Evaluation of Submucosal or Periesophageal Masses of Uncertain Etiology
Both CT and MR can be used to demonstrate the presence, nature, and extent of a submucosal mass lesion. In most cases, a CT study is adequate for all of these tasks. A variety of sometimes unusual lesions, either benign or malignant, can be encountered in this clinical context. As the initial biopsy results may be inconclusive or negative, MR may be used in an attempt to further characterize the lesion. In young patients, MR might be preferred because of the absence of ionizing radiation.
Throat Pain, Dysphagia, and Odynophagia
CT is the preferred modality for these studies since it not only provides a good evaluation of the cervical esophagus but also the hypopharynx and surrounding structures that might lead to such symptoms. Adjunctive MRI may be used instead of MRI or in cases wherein CT is suspicious but not definitive for the diagnosis of a mass that might be related to the esophagus. Neither study excludes mucosal disease, which certainly can cause such symptoms.

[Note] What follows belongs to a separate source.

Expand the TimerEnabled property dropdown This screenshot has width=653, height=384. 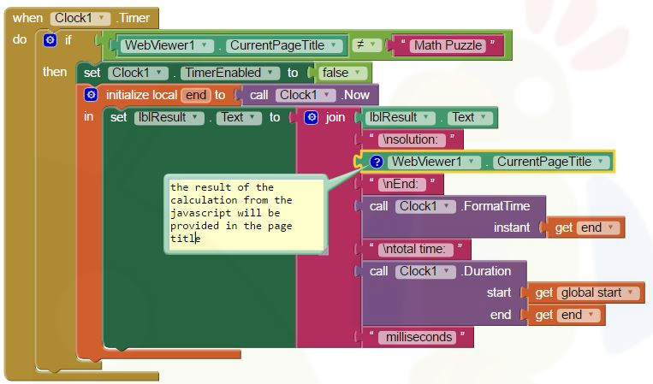coord(230,73)
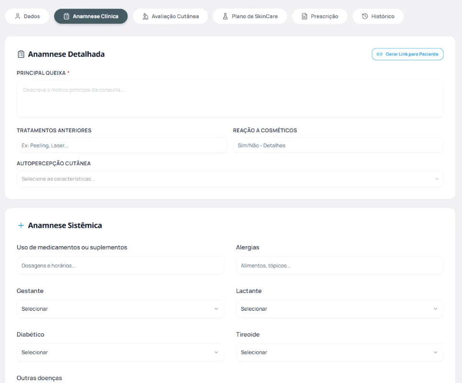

CT is the preferred modality for this study, as it can be performed more simply than MRI in the acute or immediate subacute clinical setting. It simultaneously allows a thorough evaluation of the other neck structures, including soft tissue injury that might be associated with pharyngeal tears, vascular injury, and cervical spine injuries, among others. It is also better for identifying gas and retained foreign bodies; this is especially useful in the evaluation of a potentially swallowed foreign body.
Water-soluble contrast and barium studies remain the preferred studies for gross screening for perforations or false passages, functional disorders, and mucosal lesions.

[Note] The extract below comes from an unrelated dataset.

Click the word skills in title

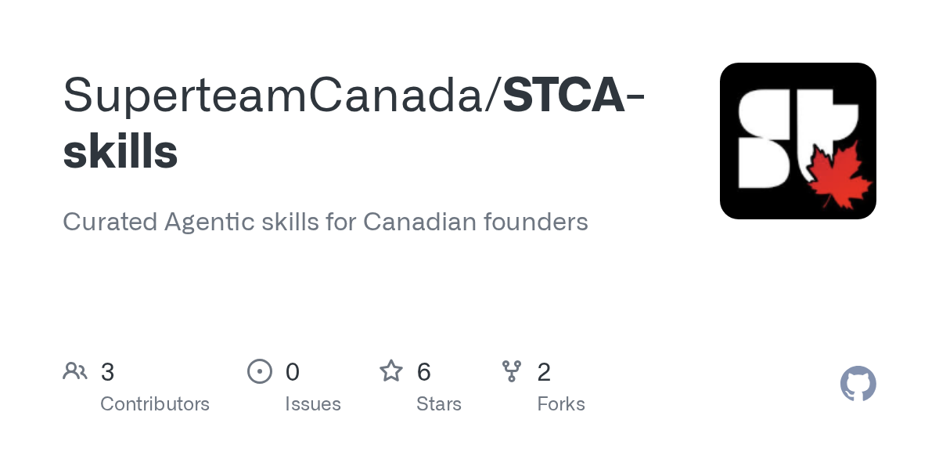[121, 151]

The junctions of the larynx and trachea, as well as that of the esophagus and hypopharynx, occur at the same level in the visceral compartment of the infrahyoid neck (Figs. 221.1–221.3). The cricoid cartilage is its most prominent landmark and easy-to-recognize structure to identify this transition. The cricoid is easily recognized as it surrounds the airway posteriorly since it is the only complete ring in the airway.
The hypopharyngeal walls are continuous with the cervical esophagus below (Figs. 221.1–221.4). The transition to cervical esophagus begins below the arytenoids and is about 3 to 4 cm in length; this is the postcricoid portion of the hypopharynx (Figs. 221.1–221.3). The lower 1 to 2 cm of this is often referred to as the cricopharyngeus muscle. Like the Passavant ridge, this is really only a specialized sphincterlike area of the inferior constrictor, and the “cricopharyngeus muscle” is not really a separate muscle. It is a functional zone of the inferior constrictor. There are natural areas of dehiscence where these muscles overlap and are penetrated by neurovascular bundles. The best known of these is the Killian-Jamieson area at the lowermost portion of the inferior constrictor muscle, which is the site of origin of a Zenker diverticulum. There has been much description of the exact anatomy responsible for diverticuli in this region. It is likely enough that the diagnostic imager understands that these occur at the esophageal verge or inlet (Fig. 221.5).